### Task description
Pull every line of text from the records below and reproduce it word for word, leaving the pictures out.

-- begin Supplied entries --

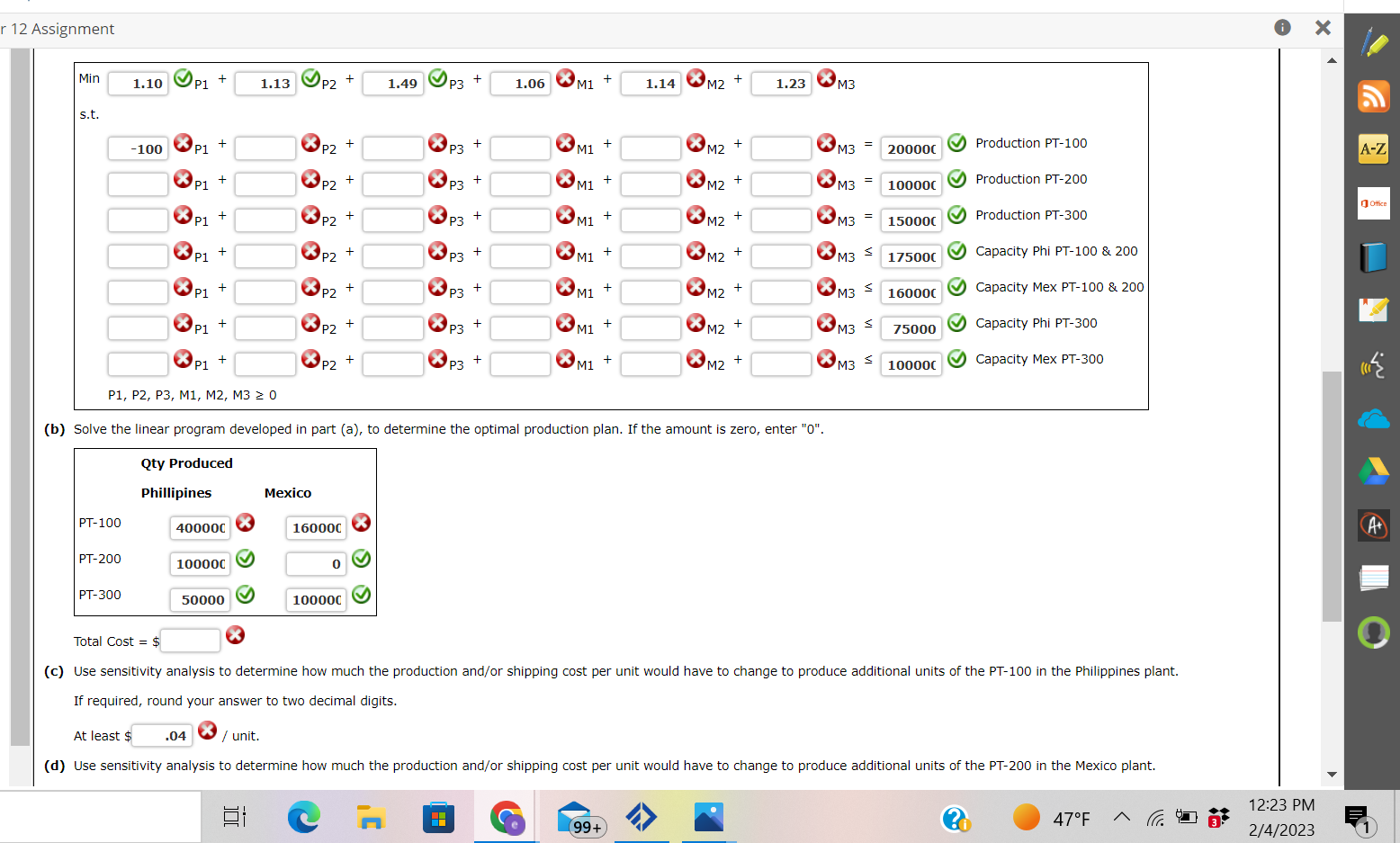Click the green checkmark beside Production PT-100
Image resolution: width=1400 pixels, height=843 pixels.
point(956,142)
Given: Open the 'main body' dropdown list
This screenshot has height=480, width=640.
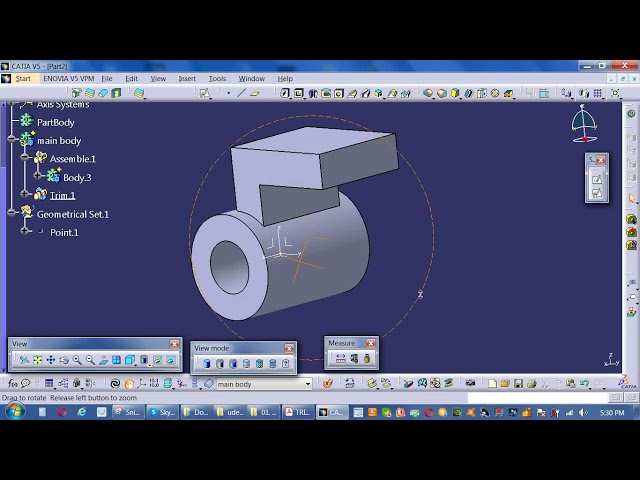Looking at the screenshot, I should (308, 384).
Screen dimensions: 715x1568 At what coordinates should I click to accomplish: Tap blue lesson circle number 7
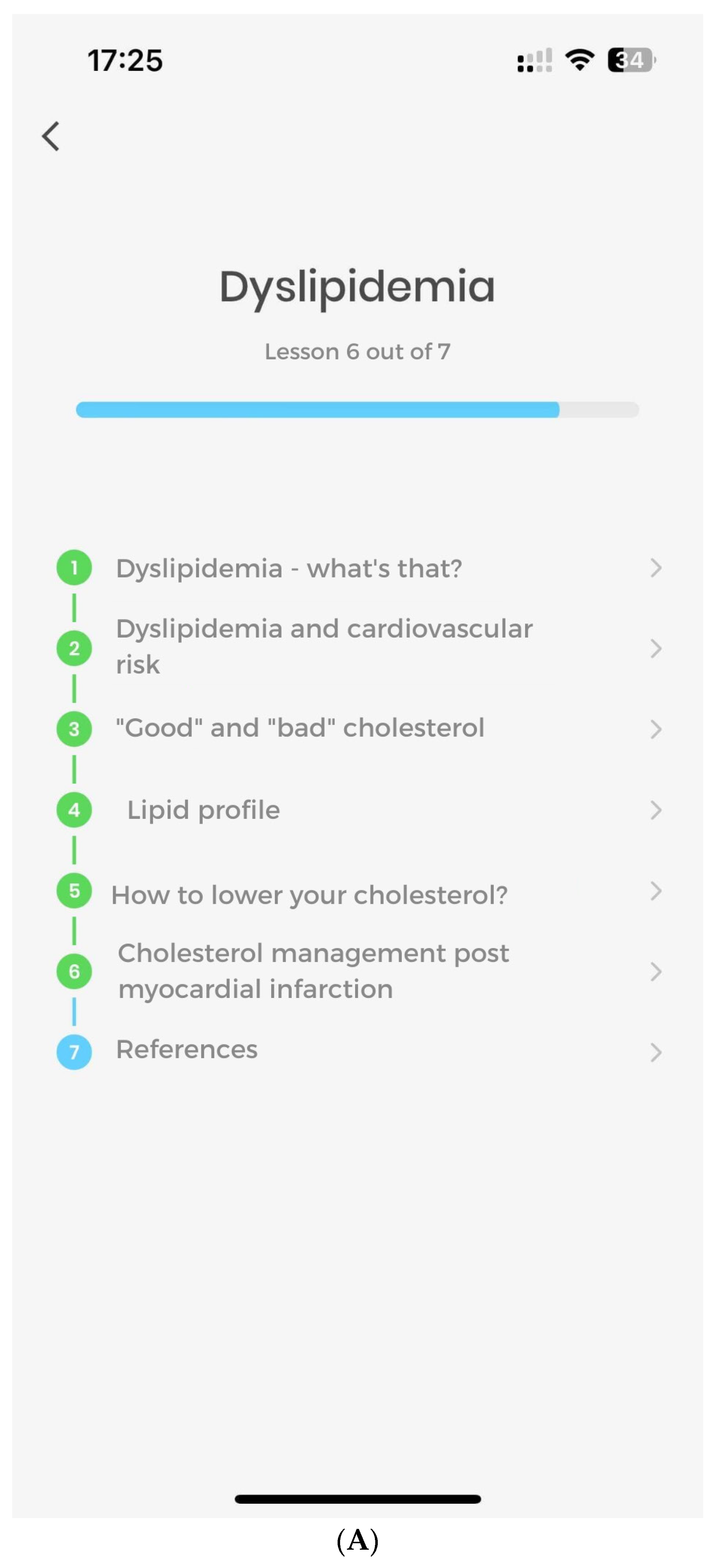click(74, 1052)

-- end Supplied entries --

### Correct output
Click the green checkmark beside Production PT-100
Image resolution: width=1400 pixels, height=843 pixels.
point(956,142)
Given: Open the 'main body' dropdown list
This screenshot has height=480, width=640.
Looking at the screenshot, I should (308, 384).
Screen dimensions: 715x1568 At what coordinates should I click to accomplish: Tap blue lesson circle number 7
click(74, 1052)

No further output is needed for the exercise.